§ DOCUMENT EXCERPT

On the other hand, if you don’t have debts, you’ll find a happy zen with your finances, living a stress free life (at least as far as your finances are concerned).
2) Decrease your cost of living
When you don’t have debts your cost of living reduces dramatically. In other words, you don’t have to spend your income on payments of loans, interests, and other liabilities. Instead you can use that income to invest and grow your wealth.
3) Build a happy life with healthy savings
You may be looking forward to making a big purchase or even to create an emergency fund or buy health insurance. But your debts won’t allow that and instead put a full stop on those plans. Being debt free can allow you to plan for a better life where you can allocate your maximum available resources towards building a happy life.
4) Focus on yourself
Do you ever have those moments where you ask yourself: What am I doing in life? Well, it won’t surprise you to know that such thoughts are more common among people in debt. Once you’re debt free, you have the means to focus on yourself in life. You won’t spend time worrying about bills; instead you’ll find yourself using your income to renovate your home, planning gifts for a family member, enjoying a vacation, or buying a new car.
5) Open up your financial options
It is a great feeling to have money you can spend on the needs of today, to achieve your short-term goals, or to save for the future. Not having to spend tens of thousands of Rupees on debt payments allows you to open up your wallet for better financial options. Maybe you can use your savings to start a business, invest in financial avenues that increase your wealth and allow yourself the financial freedom to splurge, something which you don’t get to do often when you’re in debt.
6) Plan for better retirement security
Not having the burden of clearing your past dues in the form of debts allows you to build on your future. Having a healthy control of your finances means you can invest your money in retirement funds and insurance plans to build a safe and comfortable retirement.
If you haven’t already, you should start putting money aside for your retirement. Especially with early retirement movements like FIRE gaining ground, you want to make sure you don’t plan on a late retirement.
Does this debt-free lifestyle seem tempting? Are you stuck in the quicksands of debt, unable to figure a way out?

§ ITEMS

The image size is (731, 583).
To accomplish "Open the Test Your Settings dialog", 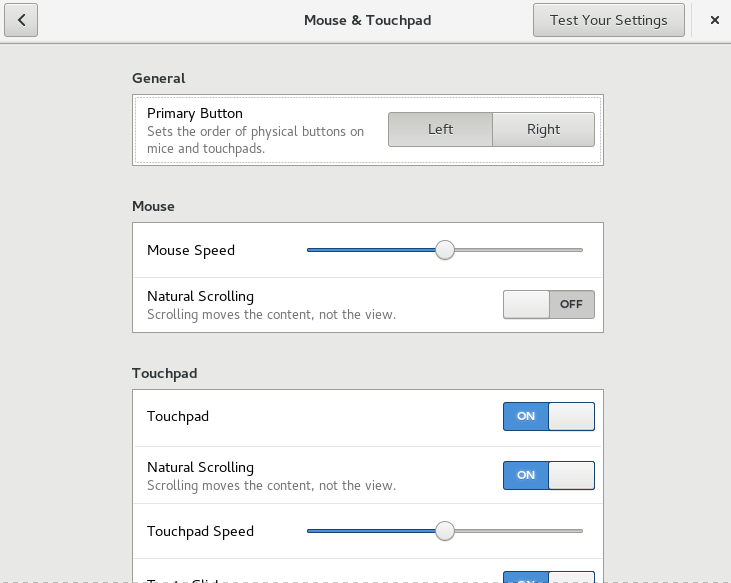I will (x=608, y=20).
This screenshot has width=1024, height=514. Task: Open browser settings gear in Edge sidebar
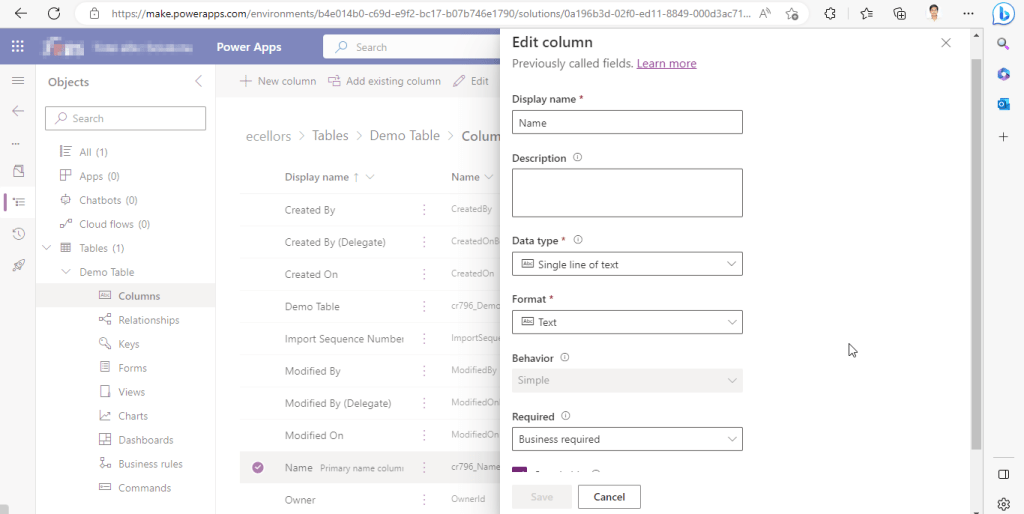1004,503
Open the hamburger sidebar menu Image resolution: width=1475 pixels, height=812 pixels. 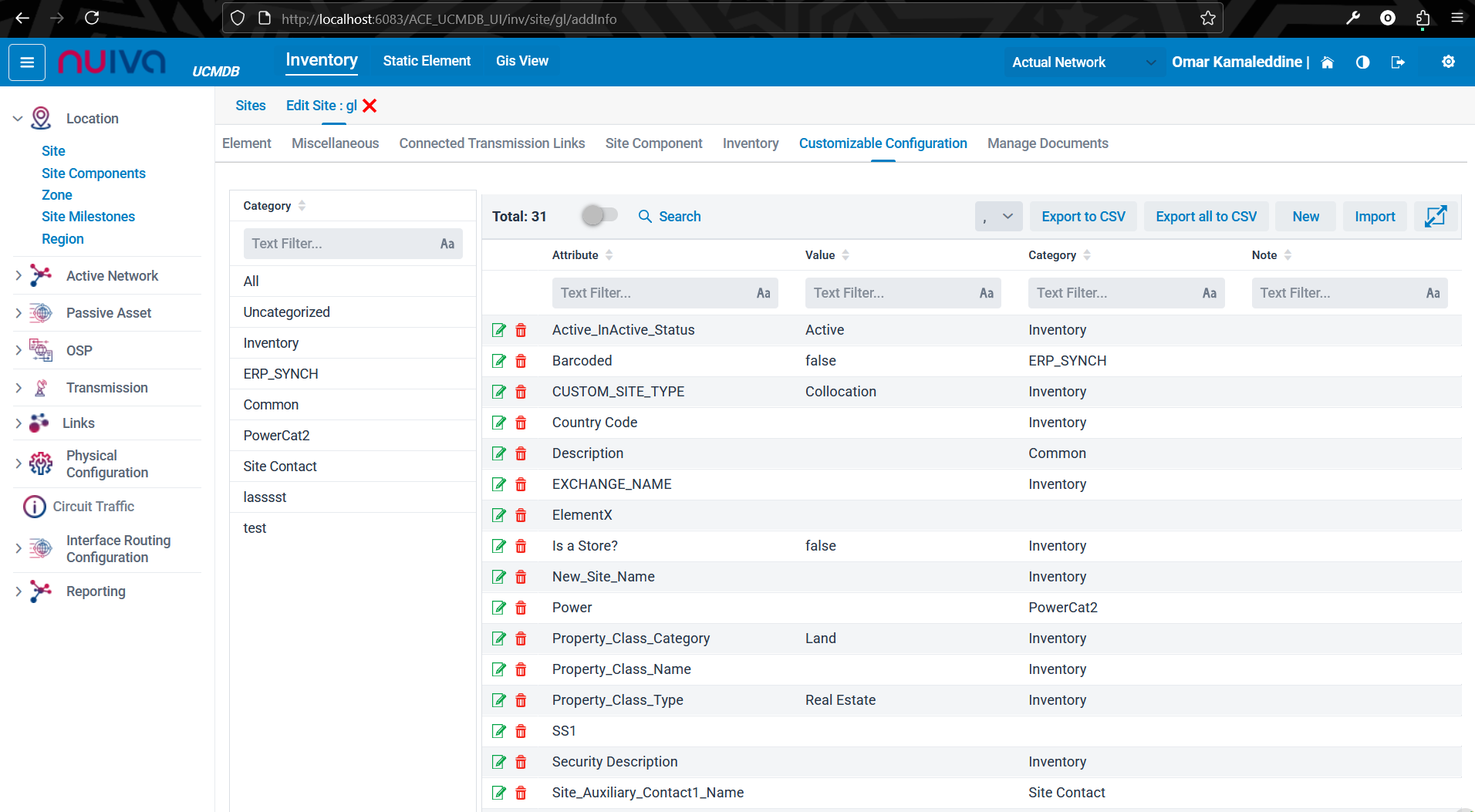(27, 62)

§ TASK PROMPT
Reproduce the part of the debt-free living excerpt starting with "On the other" and going on through "grow your wealth.".

§ RIGHT ANSWER
On the other hand, if you don’t have debts, you’ll find a happy zen with your finances, living a stress free life (at least as far as your finances are concerned).
2) Decrease your cost of living
When you don’t have debts your cost of living reduces dramatically. In other words, you don’t have to spend your income on payments of loans, interests, and other liabilities. Instead you can use that income to invest and grow your wealth.